_EXERCISE SET_.
1. Copy the passage on Ciena's accounting policies from "Accounts Receivable, Net" up to and including "doubtful accounts receivable.".
2. Translate this sentence from the passage on Ciena's accounting policies into Spanish: "Ciena expenses all advertising costs as incurred."
3. Pick up the passage on Ciena's accounting policies after its last sentence and continue it.

_READING TEXT_.
━━━━━━━━━━━━━━━━

Accounts Receivable, Net
     Ciena’s allowance for doubtful accounts receivable is based on its assessment, on a specific identification basis, of the collectibility of customer accounts. Ciena performs ongoing credit evaluations of its customers and generally has not required collateral or other forms of security from its customers. In determining the appropriate balance for Ciena’s allowance for doubtful accounts receivable, management considers each individual customer account receivable in order to determine collectibility. In doing so, management considers creditworthiness, payment history, account activity and communication with such customer. If a customer’s financial condition changes, Ciena may be required to take a charge for an allowance for doubtful accounts receivable.
Research and Development
     Ciena charges all research and development costs to expense as incurred. Types of expense incurred in research and development include employee compensation, prototype, consulting, depreciation, facility costs and information technologies.
Advertising Costs
     Ciena expenses all advertising costs as incurred.
Legal Costs
     Ciena expenses legal costs associated with litigation defense as incurred.

8


 

Share-Based Compensation Expense
     Ciena accounts for share-based compensation expense in accordance with SFAS 123(R), as interpreted by SAB 107. SFAS 123(R) requires the measurement and recognition of compensation expense for share-based awards based on estimated fair values on the date of grant. Ciena estimates the fair value of each option-based award on the date of grant using the Black-Scholes option-pricing model. This model is affected by Ciena’s stock price as well as estimates regarding a number of variables including expected stock price volatility over the term of the award and projected employee stock option exercise behaviors. Ciena estimates the fair value of each share-based award on the fair value of the underlying common stock on the date of grant. In each case, Ciena only recognizes expense to its consolidated statement of operations for those options or shares that are expected ultimately to vest. Ciena uses two attribution methods to record expense, the straight-line method for grants with only service-based vesting or the graded-vesting method, which considers each performance period or tranche separately, for all other awards.

━━━━━━━━━━━━━━━━

_PROVIDED DATA_.

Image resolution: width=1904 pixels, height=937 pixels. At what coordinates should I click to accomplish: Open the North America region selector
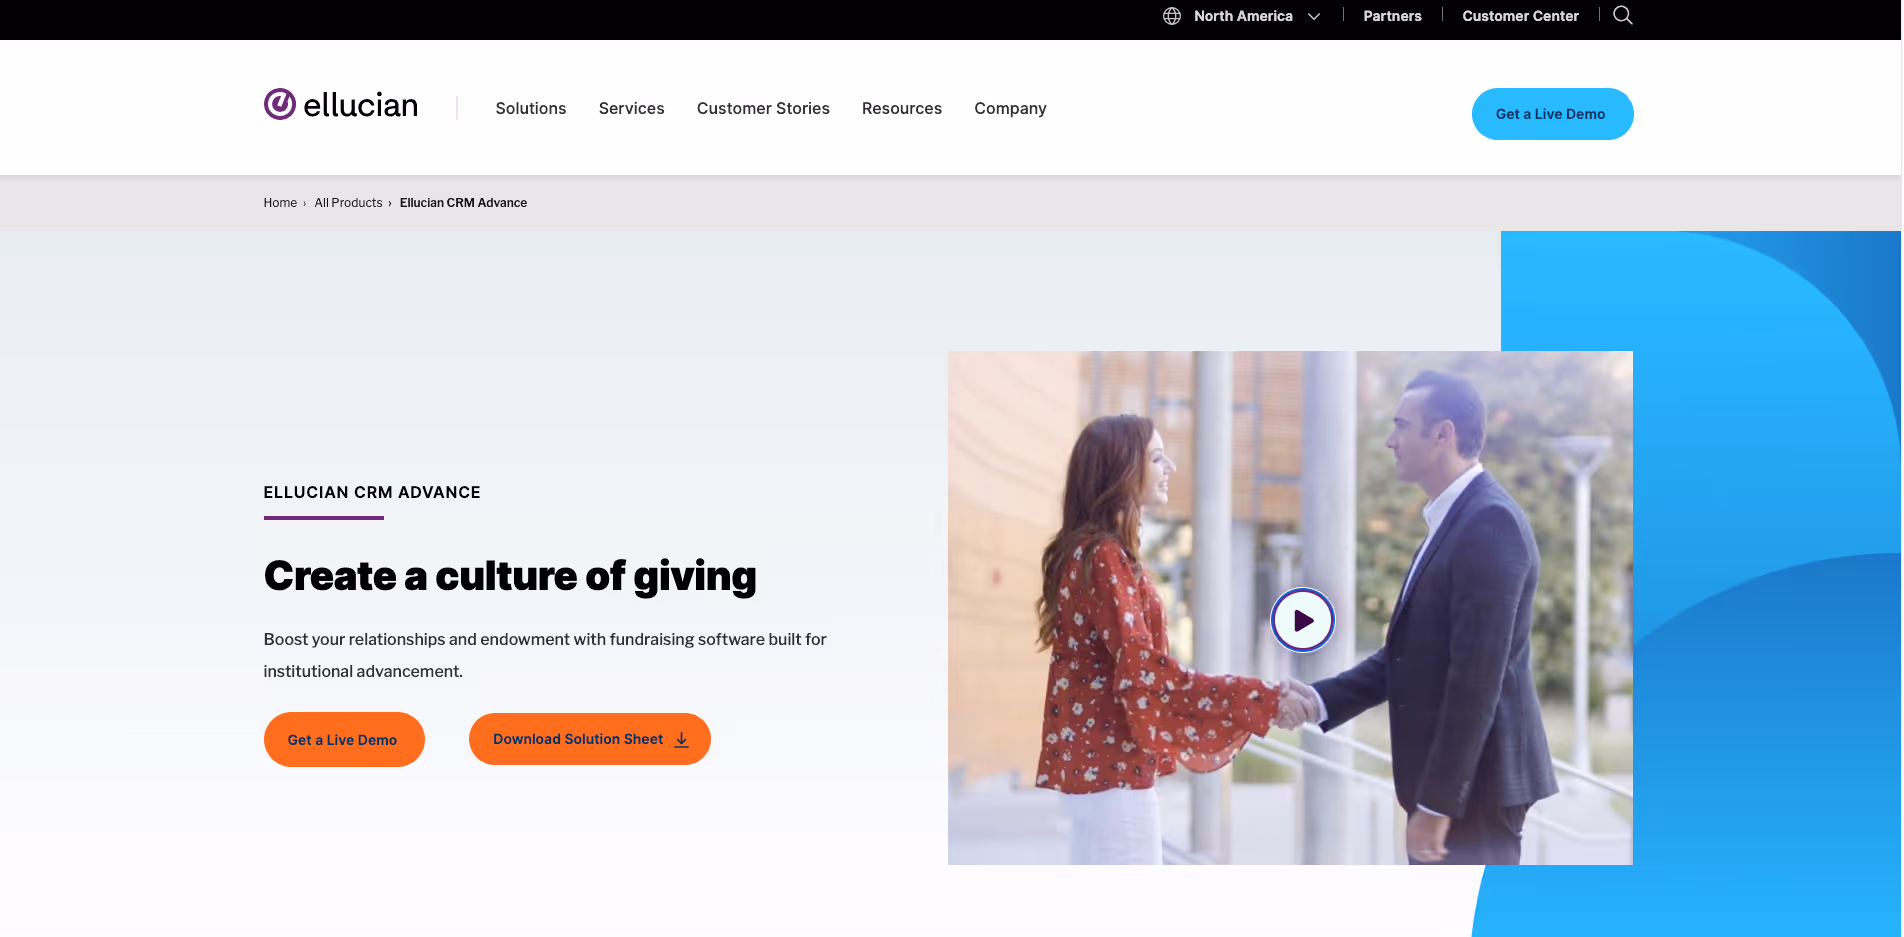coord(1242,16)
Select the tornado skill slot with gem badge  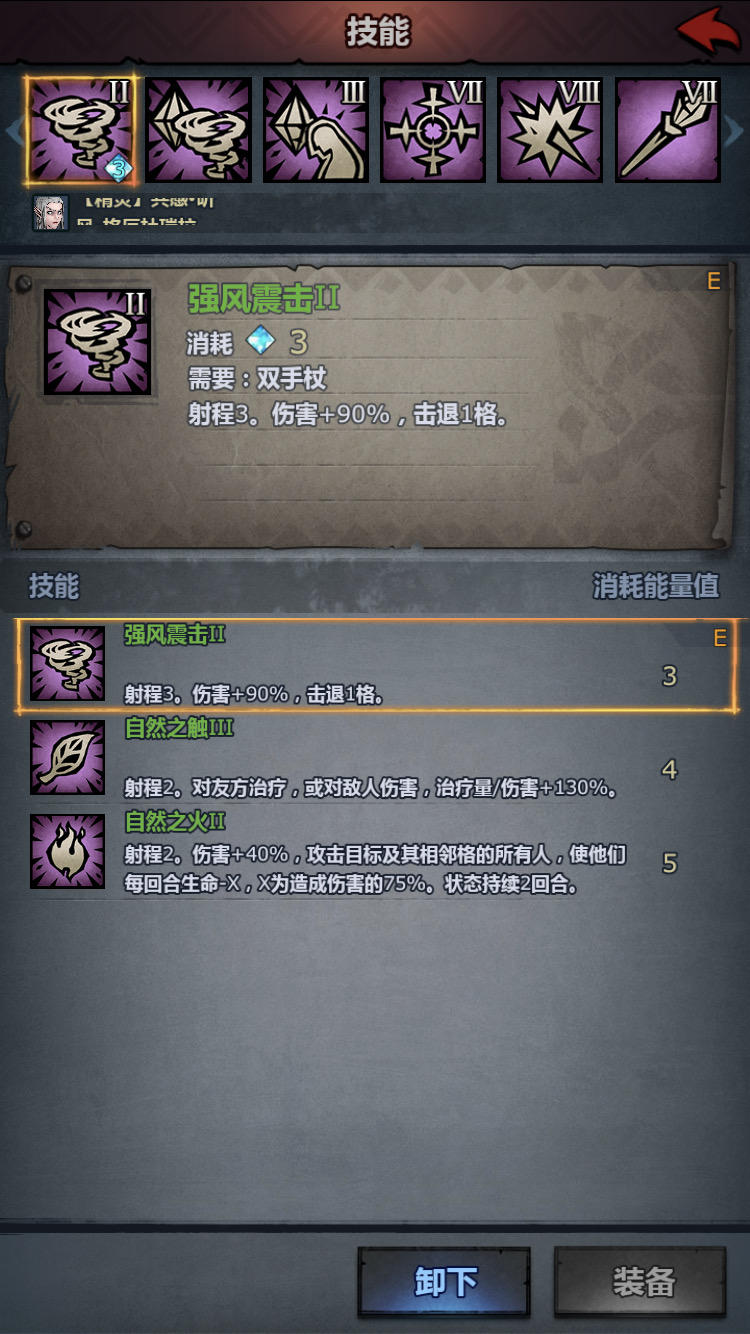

━━━━━━━━━━━━━━━━

_ANSWERS BELOW_.
1.
Accounts Receivable, Net
     Ciena’s allowance for doubtful accounts receivable is based on its assessment, on a specific identification basis, of the collectibility of customer accounts. Ciena performs ongoing credit evaluations of its customers and generally has not required collateral or other forms of security from its customers. In determining the appropriate balance for Ciena’s allowance for doubtful accounts receivable, management considers each individual customer account receivable in order to determine collectibility. In doing so, management considers creditworthiness, payment history, account activity and communication with such customer. If a customer’s financial condition changes, Ciena may be required to take a charge for an allowance for doubtful accounts receivable.

2. Ciena registra como gasto todos los costos de publicidad a medida que se incurren.

3.
     No tax benefits were attributed to the share-based compensation expense because a full valuation allowance was maintained for all net deferred tax assets.
Income Taxes
     Ciena adopted the provisions of FASB Interpretation (FIN) No. 48, “Accounting for Uncertainty in Income Taxes, an interpretation of Statement of Financial Accounting Standards No. 109, Accounting for Income Taxes,” after the end of fiscal 2007. The adoption of FIN 48 resulted in Ciena’s recognition of a cumulative effect adjustment that was accounted for as an increase of $0.1 million to retained earnings, a decrease of $0.1 million to income taxes payable and the reclassification of $6.0 million from current income taxes payable to other long-term liabilities as of November 4, 2007. The total amount of unrecognized tax benefits as of the beginning of fiscal 2008 was $6.0 million, which includes $1.0 million of interest and some minor penalties. All of the unrecognized tax benefits, if recognized, would decrease the effective income tax rate. During the nine months ended July 31, 2008, there has been no significant change in the unrecognized tax benefits. Ciena has reviewed its uncertain income tax positions in accordance with FIN 48 and currently estimates no material changes in the unrecognized income tax benefits in the next twelve months.
     Ciena historically classified interest and penalties related to unrecognized income tax benefits as a component of income tax expense. With the adoption of FIN 48, Ciena is maintaining its historical method of accruing interest and penalties associated with unrecognized tax benefits as a component of tax expense.
     In the ordinary course of business, transactions occur for which the ultimate outcome may be uncertain. In addition, tax authorities periodically audit Ciena’s income tax returns. These audits examine significant tax filing positions, including the timing and amounts of deductions and the allocation of income tax expenses among tax jurisdictions. Ciena’s major tax jurisdictions include the United States and the United Kingdom, with open tax years beginning with fiscal year 2005 and 2002, respectively.
Loss Contingencies
     Ciena is subject to the possibility of various losses arising in the ordinary course of business. These may relate to disputes, litigation and other legal actions. Ciena considers the likelihood of loss or the incurrence of a liability, as well as Ciena’s ability to reasonably estimate the amount of loss, in determining loss contingencies. An estimated loss contingency is accrued when it is probable that a liability has been incurred and the amount of loss can be reasonably estimated. Ciena regularly evaluates current information available to it to determine whether any accruals should be adjusted and whether new accruals are required.
Fair Value of Financial Instruments
     The carrying amounts of Ciena’s financial instruments, which include short-term and long-term investments in marketable debt securities, accounts receivable, accounts payable, and other accrued expenses, approximate their fair values due to their short maturities.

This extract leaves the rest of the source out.